Deep Generative Modelling: A Comparative Review of VAEs, GANs, Normalizing Flows, Energy-Based and Autoregressive Models
Sam Bond-Taylor, Adam Leach, Yang Long, Chris G. Willcocks

TL;DR
This paper provides a comprehensive comparison of major deep generative models, including VAEs, GANs, normalizing flows, energy-based, and autoregressive models, highlighting their principles, differences, and recent advances.
Contribution
It offers a unified review and comparison of various deep generative modeling approaches, clarifying their interrelations and recent developments.
Findings
Energy-based models and VAEs have distinct training stability profiles.
GANs excel in generating high-quality, diverse samples.

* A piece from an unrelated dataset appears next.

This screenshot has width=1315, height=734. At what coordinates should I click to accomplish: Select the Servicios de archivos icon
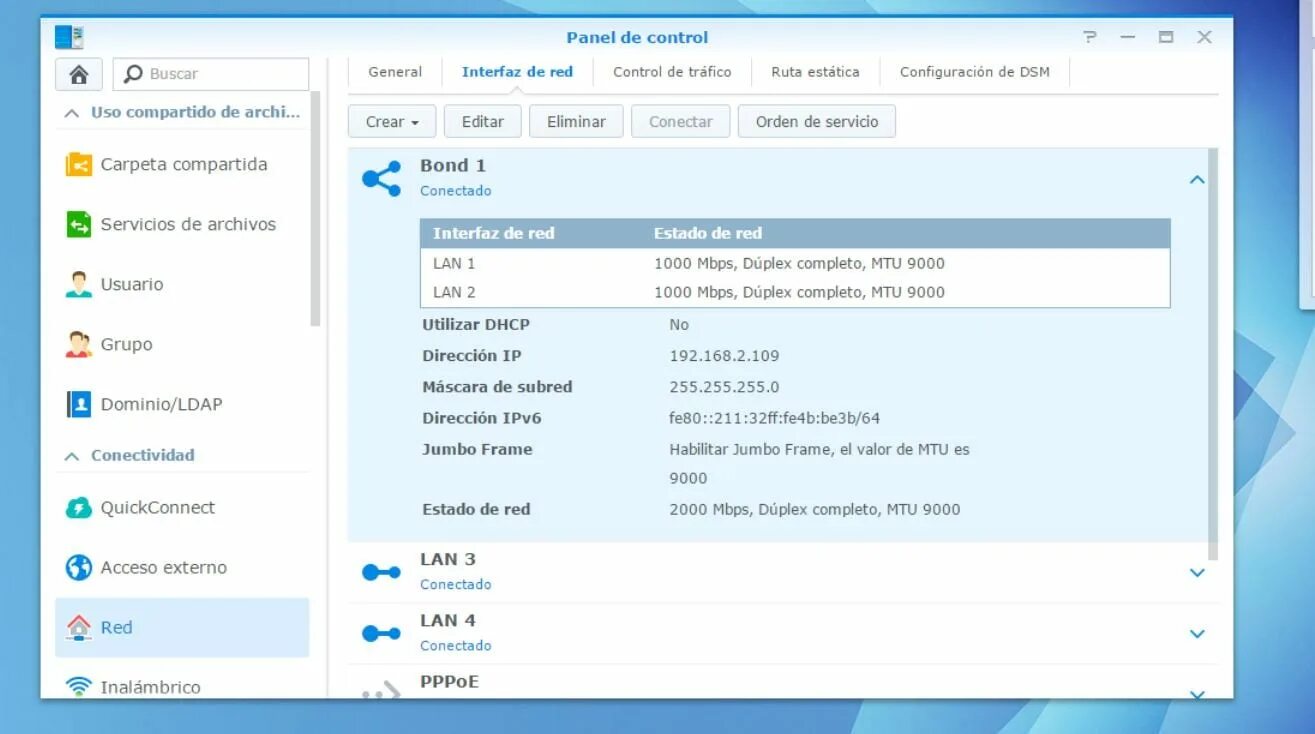point(79,224)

Normalizing flows enable exact likelihood computation.
Abstract
Deep generative models are a class of techniques that train deep neural networks to model the distribution of training samples. Research has fragmented into various interconnected approaches, each of which make trade-offs including run-time, diversity, and architectural restrictions. In particular, this compendium covers energy-based models, variational autoencoders, generative adversarial networks, autoregressive models, normalizing flows, in addition to numerous hybrid approaches. These techniques are compared and contrasted, explaining the premises behind each and how they are interrelated, while reviewing current state-of-the-art advances and implementations.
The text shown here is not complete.